---------- PROVIDED DATA ----------

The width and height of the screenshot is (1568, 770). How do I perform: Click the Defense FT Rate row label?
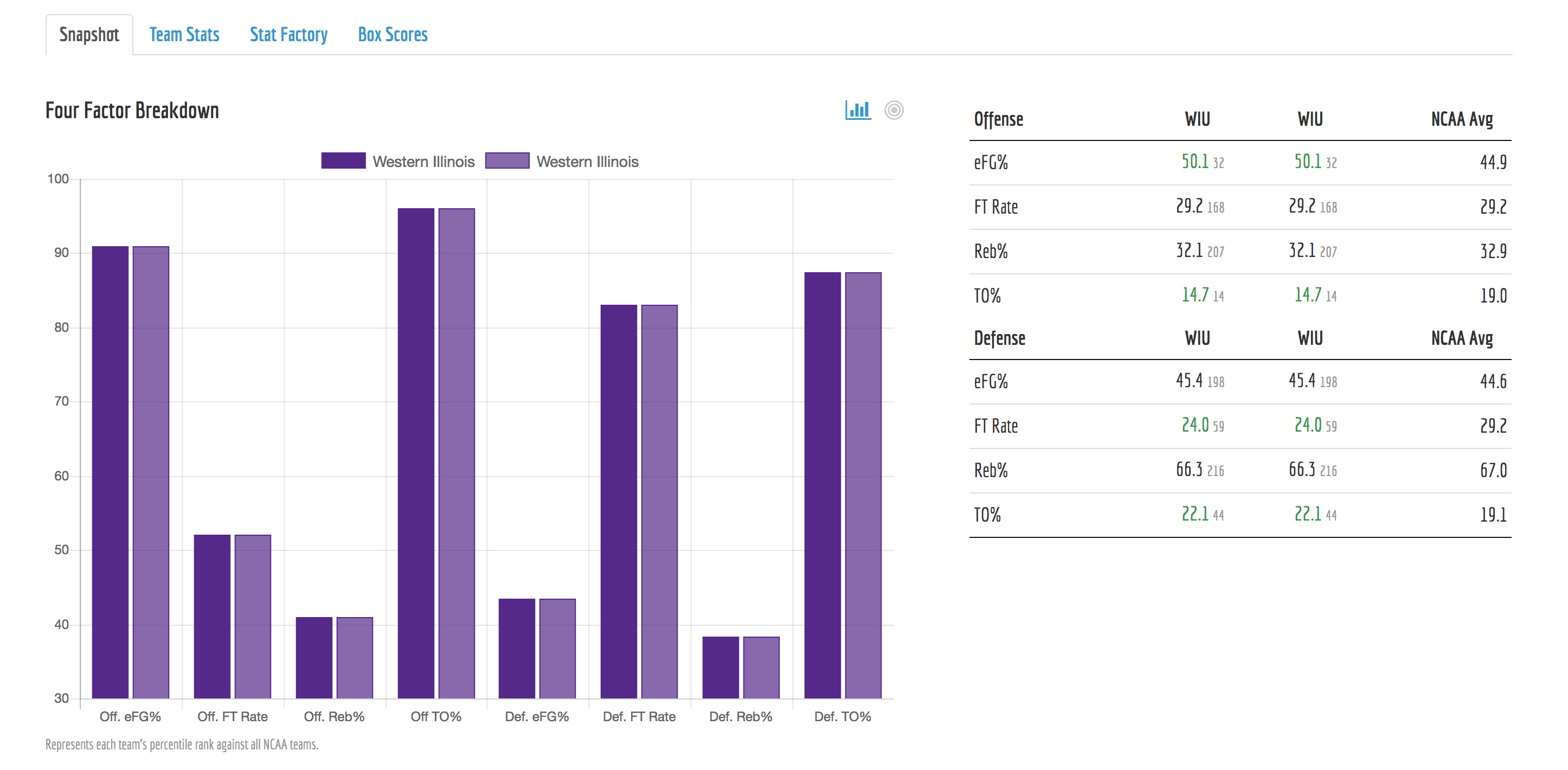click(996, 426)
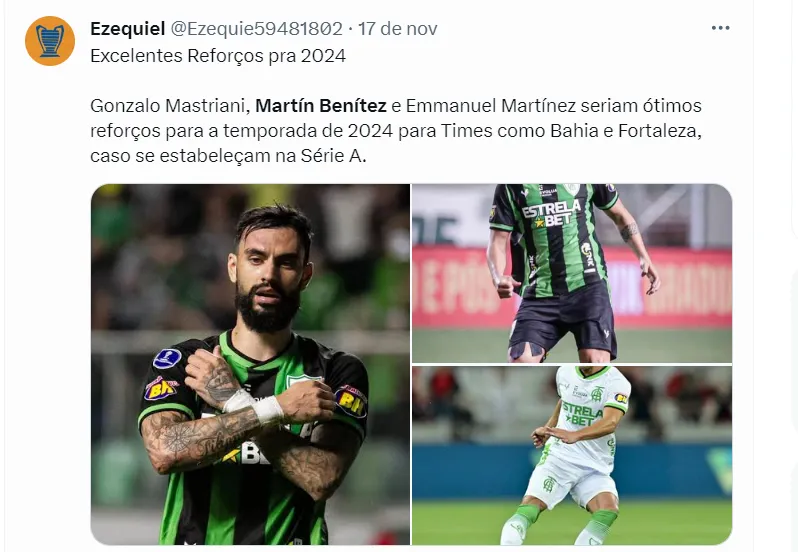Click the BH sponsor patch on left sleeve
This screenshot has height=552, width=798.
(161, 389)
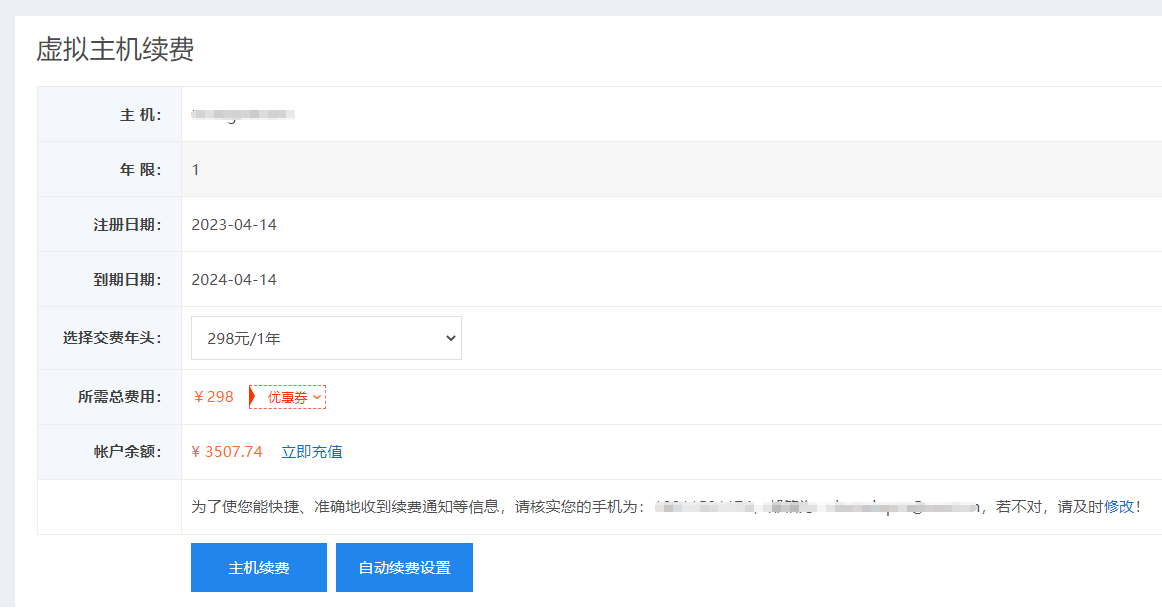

----------
---------- PROVIDED DATA ----------

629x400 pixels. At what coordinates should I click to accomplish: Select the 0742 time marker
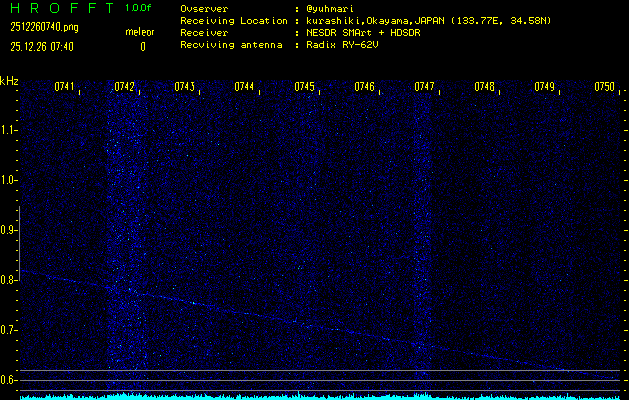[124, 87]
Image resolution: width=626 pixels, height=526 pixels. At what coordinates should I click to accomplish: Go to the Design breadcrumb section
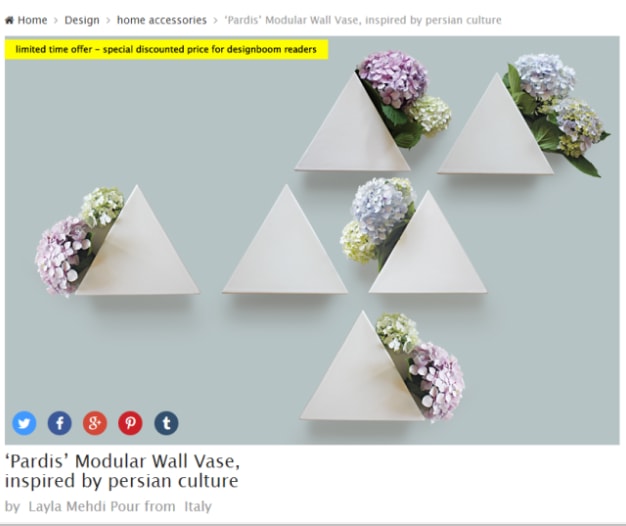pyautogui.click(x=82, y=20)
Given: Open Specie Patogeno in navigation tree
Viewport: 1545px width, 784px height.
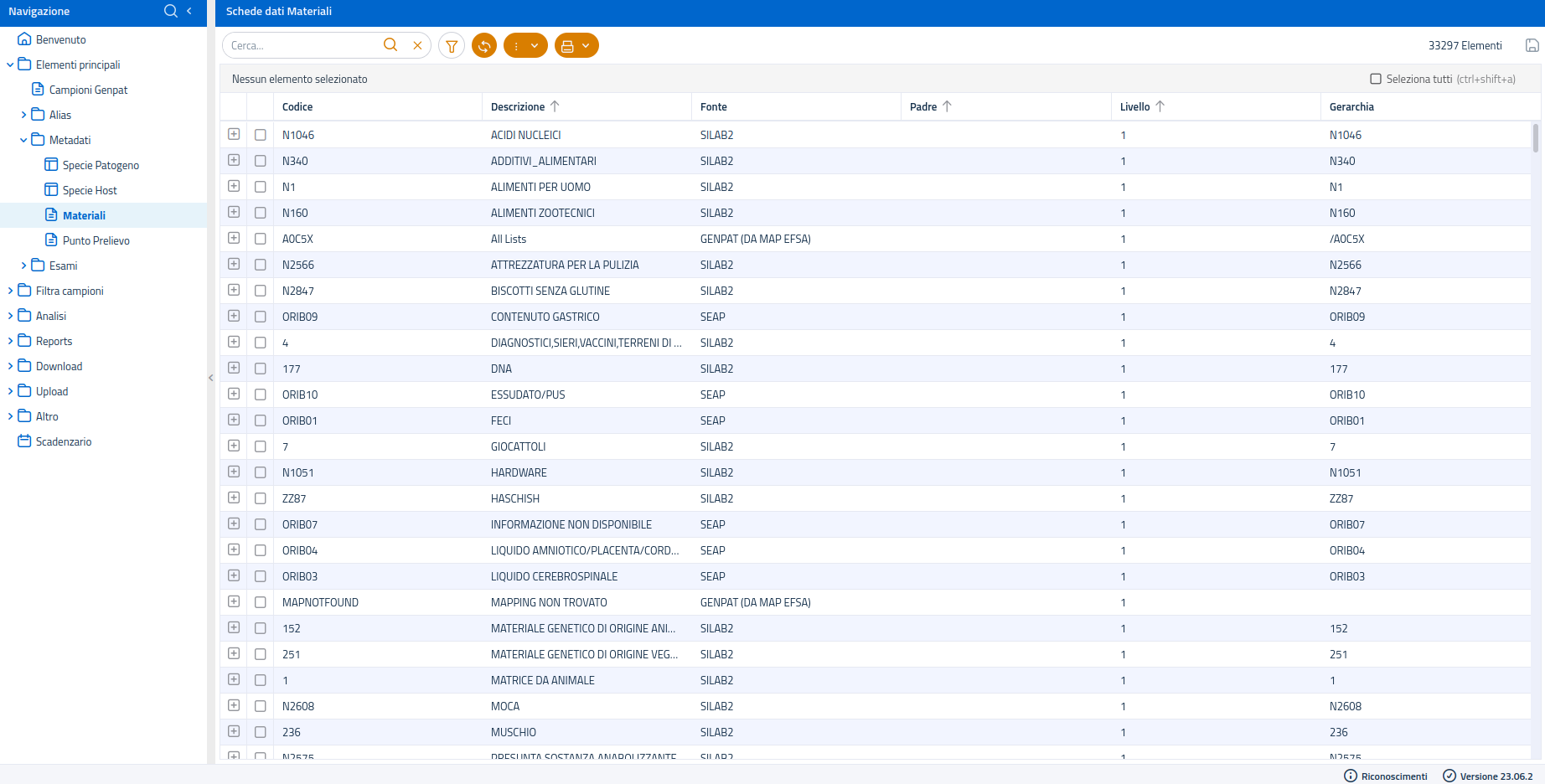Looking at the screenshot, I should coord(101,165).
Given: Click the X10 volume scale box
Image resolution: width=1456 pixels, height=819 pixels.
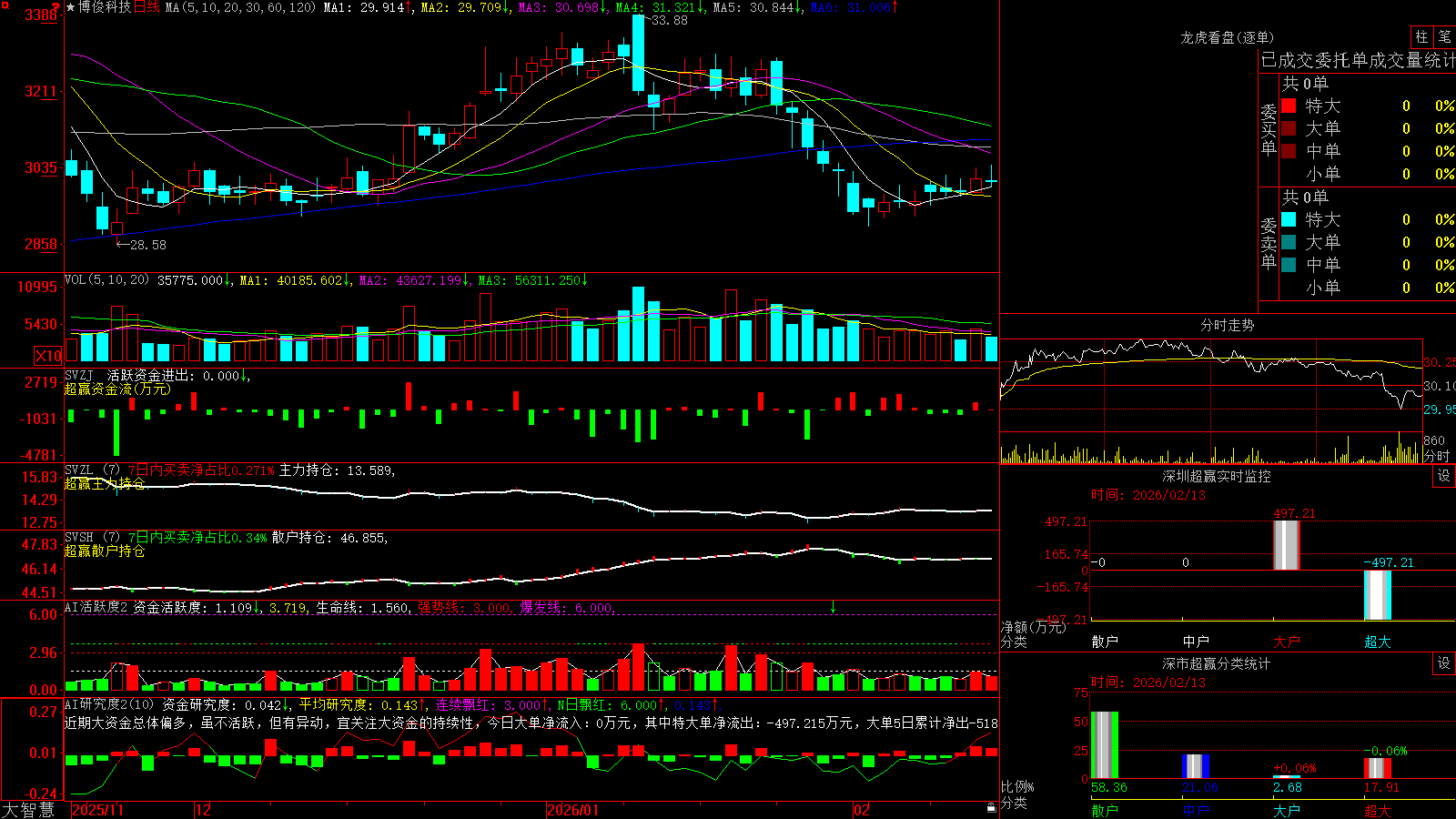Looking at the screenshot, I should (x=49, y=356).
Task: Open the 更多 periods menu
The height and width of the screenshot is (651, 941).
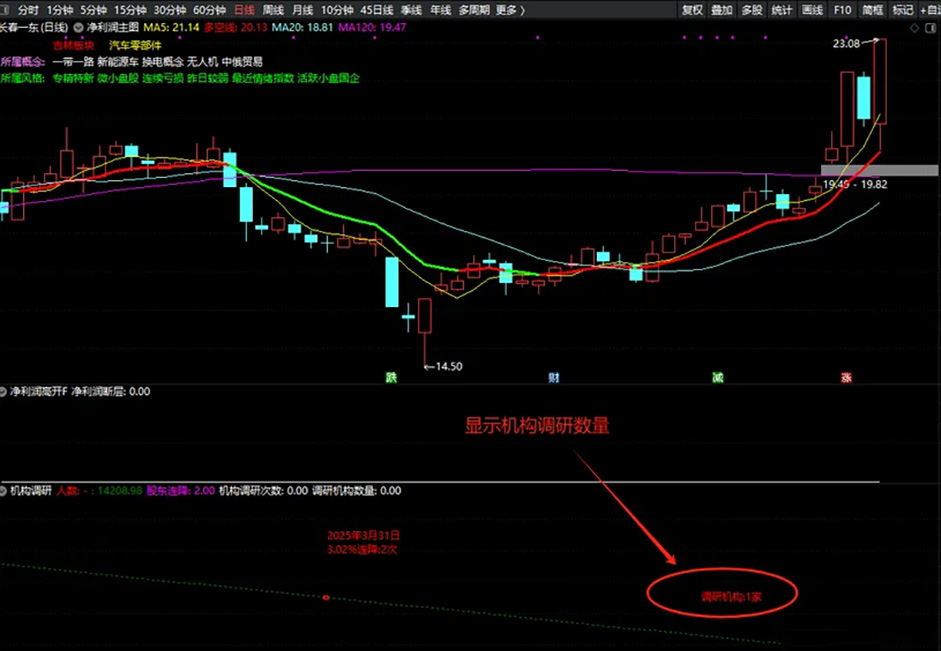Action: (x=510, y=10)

----------

■ **WHAT THIS TASK INVOLVES**
Pull out every line in the data above that contains the string "accomplish". Match case exactly.

■ **ANSWER TO THE PROBLEM**
629x400 pixels. At what coordinates should I click to accomplish: Select the 0742 time marker
Image resolution: width=626 pixels, height=526 pixels. At what coordinates should I click to accomplish: Go to the Design breadcrumb section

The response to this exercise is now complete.